The transfer and processing of personal data only takes place insofar as this is necessary for the fulfilment of the contractual relationship or for the implementation of pre-contractual measures (on the basis of Art 6 para 1 lit b GDPR), for the fulfilment of a legal obligation (Art 6 para 1 lit c GDPR), for the protection of legitimate interests (Art 6 para 1 lit f GDPR) or for the assertion, exercise or defence of legal claims (Art 9 para 2 lit f GDPR) or if the user or interested party has given their express consent (Art 6 para 1 lit a or Art 9 para 2 lit a GDPR).

In addition to the processors listed above, the personal data of users and interested parties are transmitted in particular to data centres, IT service providers and accounting service providers.

Furthermore, transmission may be necessary in connection with official enquiries or court orders, among other things.

As a manufacturer or distributor, we are subject to special requirements with regard to monitoring the functionality of the products, particularly due to the obligation under the applicable medical device legislation. Personal data may also be processed on the basis of this regulatory monitoring and reporting system. The legal basis here is Art. 9 (2) i GDPR.

Storage duration

Your personal data is generally stored for as long as is necessary to fulfil contractual obligations and for its intended purpose. The data will then be deleted. Exceptions exist in the case of statutory retention or storage obligations.
Due to the DiGAV interpretation (§4 para.2) by the authority BfArM, the account including all personal data is automatically deleted after expiry (3 months) for users of DiGA in Germany. However, these users can voluntarily agree to retain the account with all data so that there is time to obtain a new DiGA code from the doctor/therapist or health insurance company (follow-up prescription PZN 18458283). After entering the new DiGA code, the application can be continued.

Rights of data subjects

We would like to point out that you can assert your right to information, data portability, correction, restriction, cancellation, objection and deletion of your personal data at any time. Unless there are other legal grounds to the contrary, we will comply with your request in a timely manner. In accordance with the EU GDPR, we will inform all recipients to whom personal data has been disclosed of the rectification or erasure or restriction of processing and, if requested, also the data subject. No automated decisions, including profiling, are carried out with your data. You also have the right to lodge a complaint with the competent authority: Austrian Data Protection Authority (https://www.dsb.gv.at/, Barichgasse 40-42, 1030 Vienna).

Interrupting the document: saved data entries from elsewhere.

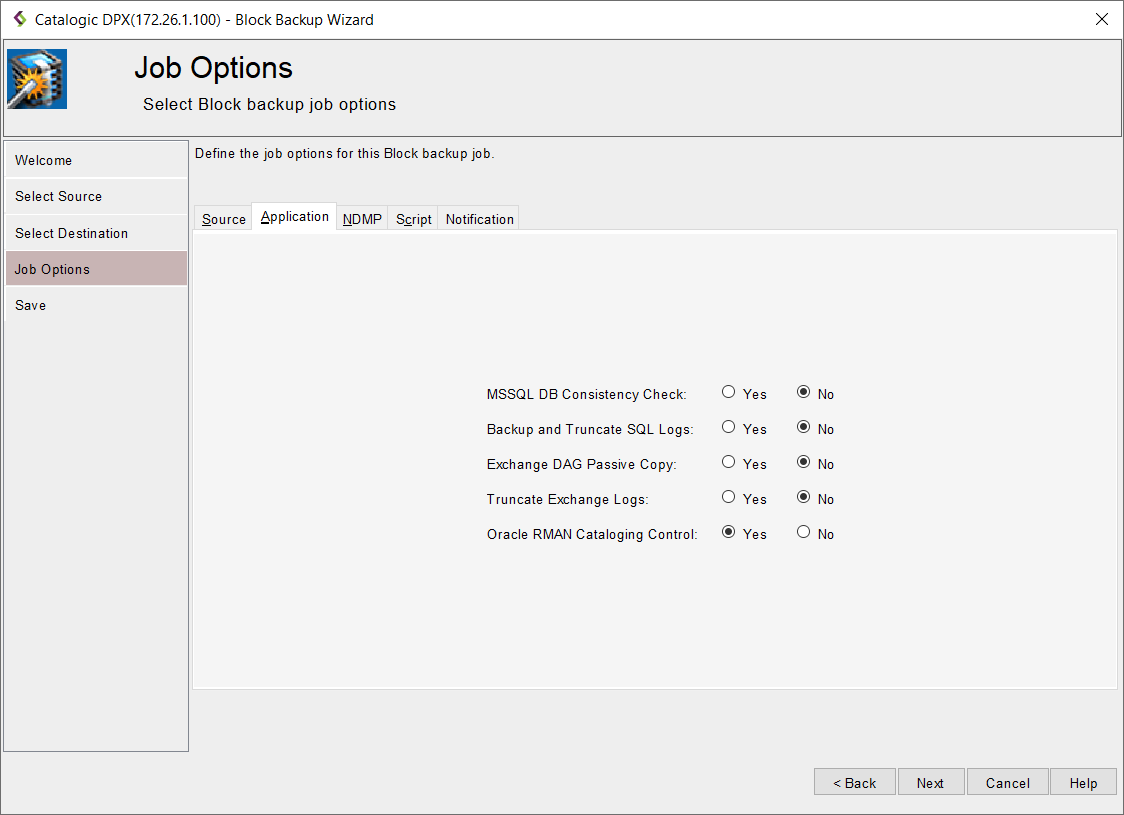Pick No for Exchange DAG Passive Copy

(x=804, y=463)
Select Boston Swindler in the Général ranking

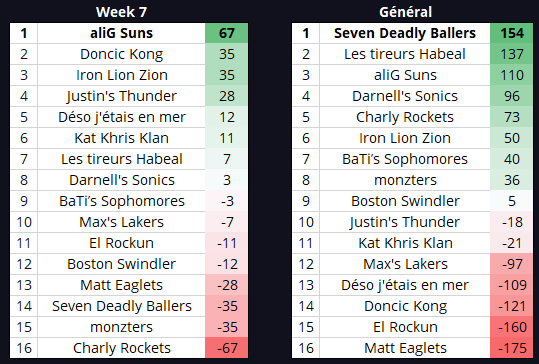[405, 201]
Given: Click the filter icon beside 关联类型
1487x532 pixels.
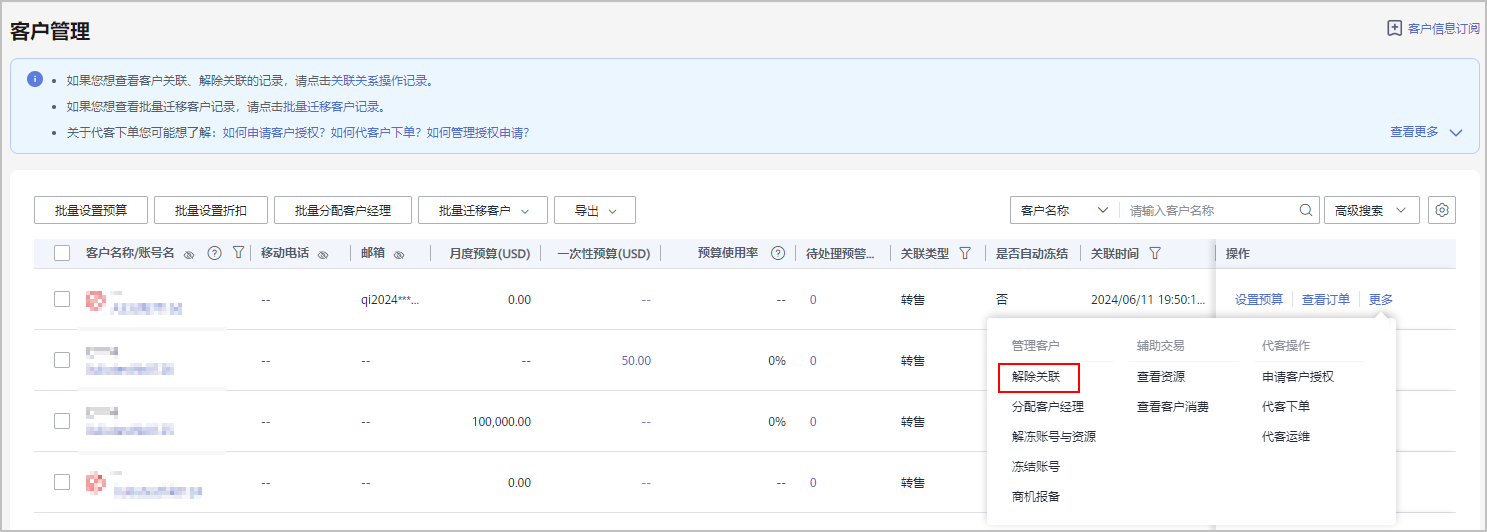Looking at the screenshot, I should point(965,254).
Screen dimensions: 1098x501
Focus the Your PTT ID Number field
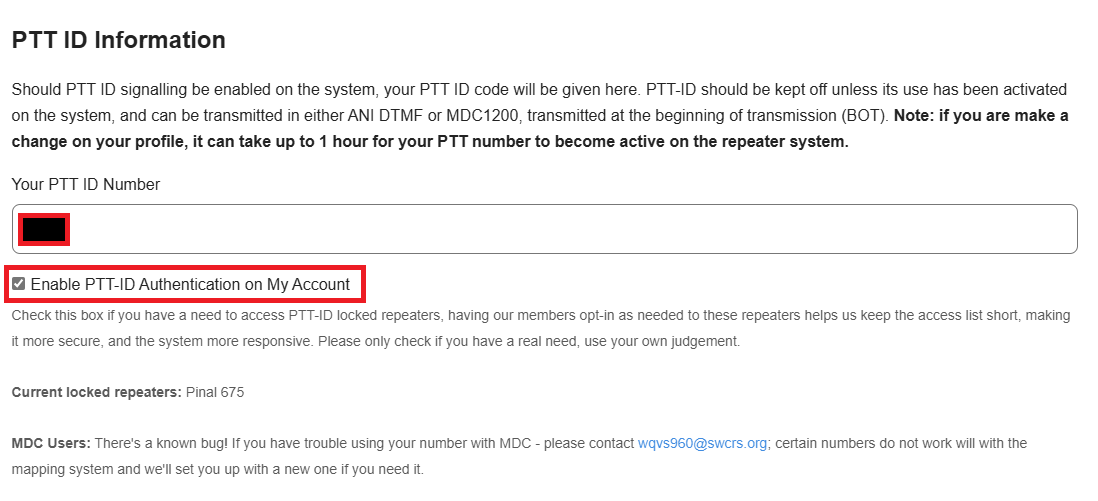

Contact us and our data protection officer:

SOFY GmbH c/o Data Protection Officer
Am Renninger 8, 3400 Klosterneuburg, Austria
Email: datenschutz@edupression.com

Data security

We take appropriate technical and organisational security measures within the meaning of Art. 32 GDPR to protect your personal data against accidental or unlawful destruction, loss or alteration and against unauthorised disclosure or access.

For your security, please take all possible measures for IT security – see safety instructions.

Changes to the privacy policy

We reserve the right to amend the privacy policy in order to adapt it to changed legal situations or in the event of changes to the service and data processing. However, this only applies with regard to declarations on data processing. If user consent is required or components of the privacy policy contain provisions of the contractual relationship with the users, the changes will only be made with the consent of the users.

Users are requested to inform themselves regularly about the content of the privacy policy.